Data to process:

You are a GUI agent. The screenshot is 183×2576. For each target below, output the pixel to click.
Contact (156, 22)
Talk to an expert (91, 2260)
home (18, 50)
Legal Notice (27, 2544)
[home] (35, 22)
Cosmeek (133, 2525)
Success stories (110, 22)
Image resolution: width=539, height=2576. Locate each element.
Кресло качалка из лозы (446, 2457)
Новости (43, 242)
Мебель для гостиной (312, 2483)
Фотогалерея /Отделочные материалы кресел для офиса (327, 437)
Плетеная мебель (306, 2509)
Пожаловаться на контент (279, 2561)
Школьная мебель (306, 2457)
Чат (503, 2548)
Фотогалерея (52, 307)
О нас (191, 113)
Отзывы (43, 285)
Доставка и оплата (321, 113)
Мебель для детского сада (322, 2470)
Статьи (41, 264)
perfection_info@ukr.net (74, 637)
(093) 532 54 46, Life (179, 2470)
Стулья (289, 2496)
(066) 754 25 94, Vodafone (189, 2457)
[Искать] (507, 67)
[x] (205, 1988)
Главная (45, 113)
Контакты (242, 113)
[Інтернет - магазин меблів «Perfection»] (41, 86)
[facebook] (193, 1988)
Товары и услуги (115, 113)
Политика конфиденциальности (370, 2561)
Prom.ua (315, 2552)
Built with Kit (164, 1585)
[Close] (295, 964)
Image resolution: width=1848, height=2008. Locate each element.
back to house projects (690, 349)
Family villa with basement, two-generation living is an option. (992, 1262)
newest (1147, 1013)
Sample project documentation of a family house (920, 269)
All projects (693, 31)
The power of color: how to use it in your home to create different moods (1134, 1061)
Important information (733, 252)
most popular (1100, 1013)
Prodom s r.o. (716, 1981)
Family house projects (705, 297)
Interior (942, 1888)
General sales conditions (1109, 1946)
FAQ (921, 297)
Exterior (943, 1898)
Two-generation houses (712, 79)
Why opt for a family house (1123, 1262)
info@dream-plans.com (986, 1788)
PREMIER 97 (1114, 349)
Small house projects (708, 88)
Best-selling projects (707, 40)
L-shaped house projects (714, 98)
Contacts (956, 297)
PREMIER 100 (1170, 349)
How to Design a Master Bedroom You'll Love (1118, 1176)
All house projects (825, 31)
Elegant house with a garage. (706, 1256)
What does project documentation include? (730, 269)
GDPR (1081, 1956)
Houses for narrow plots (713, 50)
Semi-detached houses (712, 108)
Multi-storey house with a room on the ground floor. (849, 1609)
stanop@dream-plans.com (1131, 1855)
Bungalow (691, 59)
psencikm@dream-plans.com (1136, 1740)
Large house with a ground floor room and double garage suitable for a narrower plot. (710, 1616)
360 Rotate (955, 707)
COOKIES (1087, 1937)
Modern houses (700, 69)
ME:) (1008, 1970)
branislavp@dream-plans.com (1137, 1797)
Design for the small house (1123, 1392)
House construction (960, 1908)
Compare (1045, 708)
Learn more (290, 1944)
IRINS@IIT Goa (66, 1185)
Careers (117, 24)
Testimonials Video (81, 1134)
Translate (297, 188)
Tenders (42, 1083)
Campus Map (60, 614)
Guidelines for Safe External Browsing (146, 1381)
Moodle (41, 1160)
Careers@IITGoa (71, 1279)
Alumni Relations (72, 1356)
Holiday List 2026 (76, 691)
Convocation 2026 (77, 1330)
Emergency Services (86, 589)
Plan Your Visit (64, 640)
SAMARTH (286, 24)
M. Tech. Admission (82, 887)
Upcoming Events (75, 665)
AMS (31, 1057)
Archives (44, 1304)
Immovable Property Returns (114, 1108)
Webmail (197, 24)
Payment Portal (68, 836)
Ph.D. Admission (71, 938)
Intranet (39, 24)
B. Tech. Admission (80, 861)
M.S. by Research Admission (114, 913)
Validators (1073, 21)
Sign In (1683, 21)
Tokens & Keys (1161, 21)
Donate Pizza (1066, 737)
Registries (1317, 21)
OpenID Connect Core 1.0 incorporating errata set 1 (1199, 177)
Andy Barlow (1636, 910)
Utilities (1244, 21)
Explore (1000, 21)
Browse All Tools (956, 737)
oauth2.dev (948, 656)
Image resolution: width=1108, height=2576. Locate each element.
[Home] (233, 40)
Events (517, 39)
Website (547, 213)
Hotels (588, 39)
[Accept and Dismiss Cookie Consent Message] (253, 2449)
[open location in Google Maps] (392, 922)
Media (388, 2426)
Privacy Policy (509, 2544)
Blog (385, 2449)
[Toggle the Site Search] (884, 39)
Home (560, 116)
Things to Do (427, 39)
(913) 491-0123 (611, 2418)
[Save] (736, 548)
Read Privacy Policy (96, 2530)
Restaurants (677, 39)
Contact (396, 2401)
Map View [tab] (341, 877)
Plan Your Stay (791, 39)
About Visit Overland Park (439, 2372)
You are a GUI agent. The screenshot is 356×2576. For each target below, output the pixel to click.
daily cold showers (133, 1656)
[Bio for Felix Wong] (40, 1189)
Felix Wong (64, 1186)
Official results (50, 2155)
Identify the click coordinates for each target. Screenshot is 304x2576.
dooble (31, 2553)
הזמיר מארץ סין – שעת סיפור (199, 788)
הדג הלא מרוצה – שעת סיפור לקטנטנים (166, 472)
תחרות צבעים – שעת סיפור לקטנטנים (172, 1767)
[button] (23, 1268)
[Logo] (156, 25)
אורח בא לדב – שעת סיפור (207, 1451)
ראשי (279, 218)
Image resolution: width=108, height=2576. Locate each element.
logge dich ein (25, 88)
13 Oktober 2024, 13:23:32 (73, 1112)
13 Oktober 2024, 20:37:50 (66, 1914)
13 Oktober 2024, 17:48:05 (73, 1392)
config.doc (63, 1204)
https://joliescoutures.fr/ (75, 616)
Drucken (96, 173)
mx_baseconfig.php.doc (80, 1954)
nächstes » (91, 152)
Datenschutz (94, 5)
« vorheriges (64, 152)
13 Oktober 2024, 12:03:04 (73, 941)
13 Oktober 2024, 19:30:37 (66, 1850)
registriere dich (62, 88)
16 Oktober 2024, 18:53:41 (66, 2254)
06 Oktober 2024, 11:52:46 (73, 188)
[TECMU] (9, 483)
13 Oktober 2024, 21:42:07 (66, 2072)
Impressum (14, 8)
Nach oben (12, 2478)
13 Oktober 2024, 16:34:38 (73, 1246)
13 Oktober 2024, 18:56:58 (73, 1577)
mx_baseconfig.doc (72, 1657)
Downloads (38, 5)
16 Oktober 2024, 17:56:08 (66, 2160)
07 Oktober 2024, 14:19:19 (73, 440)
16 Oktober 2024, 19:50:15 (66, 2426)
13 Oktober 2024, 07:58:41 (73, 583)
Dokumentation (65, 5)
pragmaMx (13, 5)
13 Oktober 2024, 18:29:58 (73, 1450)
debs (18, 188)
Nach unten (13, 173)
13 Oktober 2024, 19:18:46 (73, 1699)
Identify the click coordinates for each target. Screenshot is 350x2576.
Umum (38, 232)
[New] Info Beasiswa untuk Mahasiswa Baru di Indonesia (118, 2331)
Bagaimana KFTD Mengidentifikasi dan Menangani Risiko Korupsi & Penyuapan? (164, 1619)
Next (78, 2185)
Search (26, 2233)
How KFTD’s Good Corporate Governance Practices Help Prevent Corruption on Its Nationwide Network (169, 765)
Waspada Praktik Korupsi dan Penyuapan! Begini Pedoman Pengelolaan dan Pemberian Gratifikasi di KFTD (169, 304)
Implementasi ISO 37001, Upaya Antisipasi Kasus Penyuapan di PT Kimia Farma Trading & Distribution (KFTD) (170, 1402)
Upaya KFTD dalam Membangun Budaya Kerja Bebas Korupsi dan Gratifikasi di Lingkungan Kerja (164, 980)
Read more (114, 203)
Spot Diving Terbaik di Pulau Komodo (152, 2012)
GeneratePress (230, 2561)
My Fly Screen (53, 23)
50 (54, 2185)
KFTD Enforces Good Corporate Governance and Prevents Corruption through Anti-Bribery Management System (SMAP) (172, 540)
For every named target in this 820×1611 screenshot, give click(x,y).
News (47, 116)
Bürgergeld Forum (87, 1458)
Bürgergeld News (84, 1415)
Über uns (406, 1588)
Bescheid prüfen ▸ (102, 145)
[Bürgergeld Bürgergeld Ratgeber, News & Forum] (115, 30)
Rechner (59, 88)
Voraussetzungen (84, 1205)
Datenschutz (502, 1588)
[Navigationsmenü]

What the exercise asks: Reproduce, exactly as they stand in the data above, the lines from the one that holds "most popular (1100, 1013)" to the one that holds "info@dream-plans.com (986, 1788)", inclusive.

Solution below:
most popular (1100, 1013)
Prodom s r.o. (716, 1981)
Family house projects (705, 297)
Interior (942, 1888)
General sales conditions (1109, 1946)
FAQ (921, 297)
Exterior (943, 1898)
Two-generation houses (712, 79)
Why opt for a family house (1123, 1262)
info@dream-plans.com (986, 1788)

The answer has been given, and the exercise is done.